TASK TO COMPLETE:
Copy exactly, and only, the lines from the one with "Click the Size and duration info line" to the end of the listing; omit pictures.

*** SOURCE RECORDS ***

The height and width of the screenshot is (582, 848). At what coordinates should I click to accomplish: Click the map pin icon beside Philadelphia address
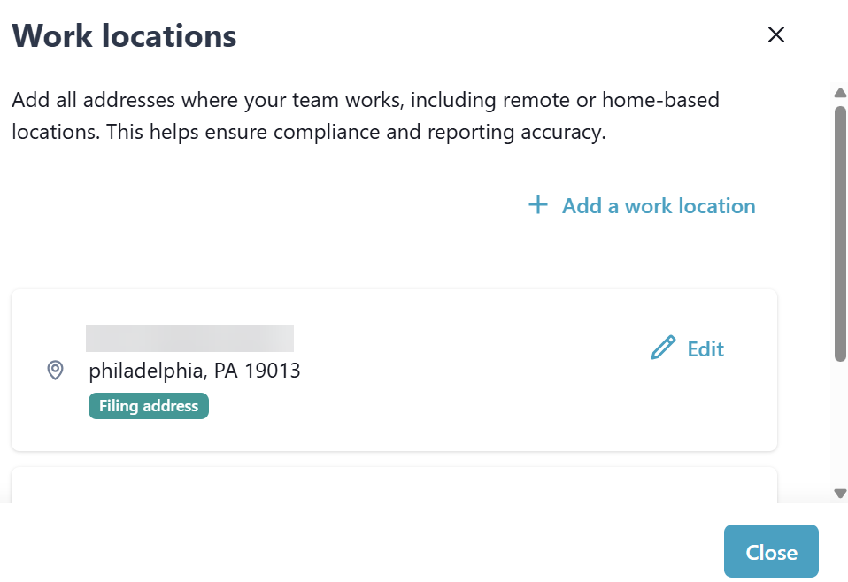click(x=55, y=371)
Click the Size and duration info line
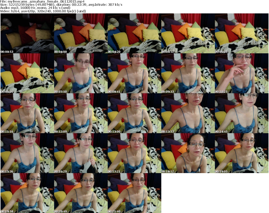269x213 pixels. (61, 5)
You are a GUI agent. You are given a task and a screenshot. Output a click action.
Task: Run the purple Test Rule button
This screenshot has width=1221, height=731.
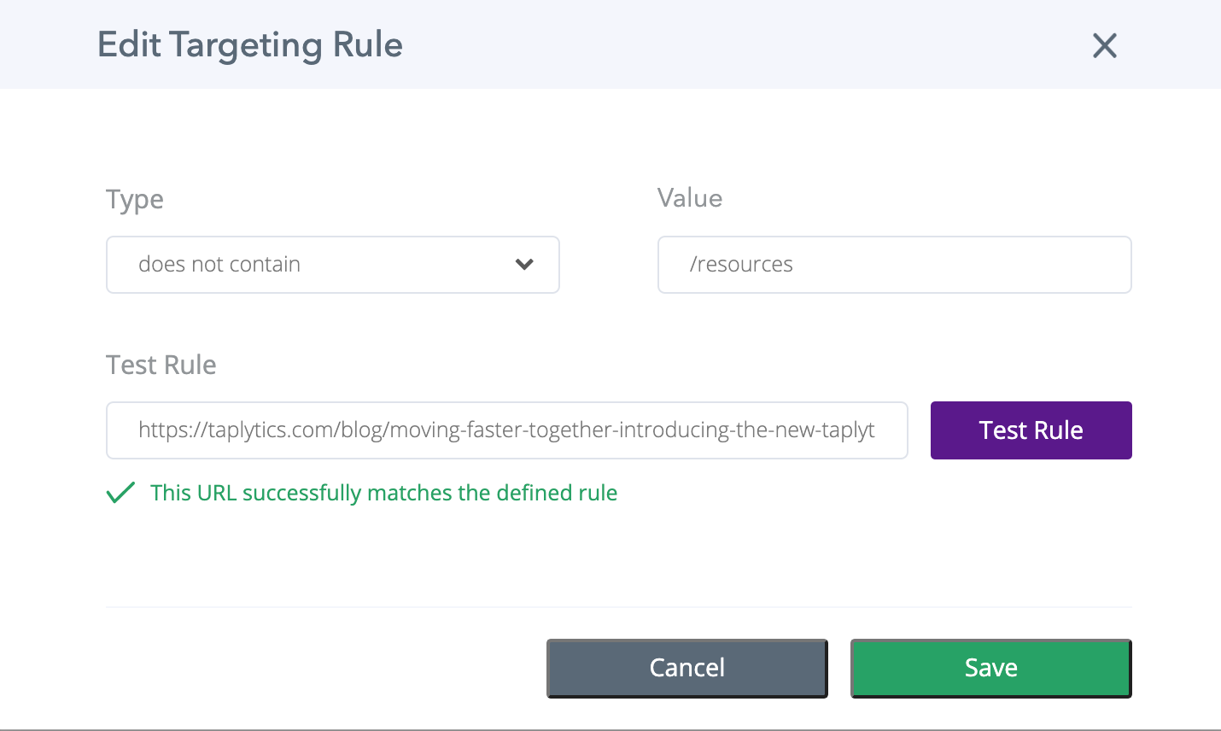point(1031,430)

*** End of SOURCE RECORDS ***

ANSWER BELOW:
Click the Size and duration info line
269x213 pixels. (61, 5)
You are a GUI agent. You are given a task and a screenshot. Output a click action.
Task: Run the purple Test Rule button
This screenshot has width=1221, height=731.
point(1031,430)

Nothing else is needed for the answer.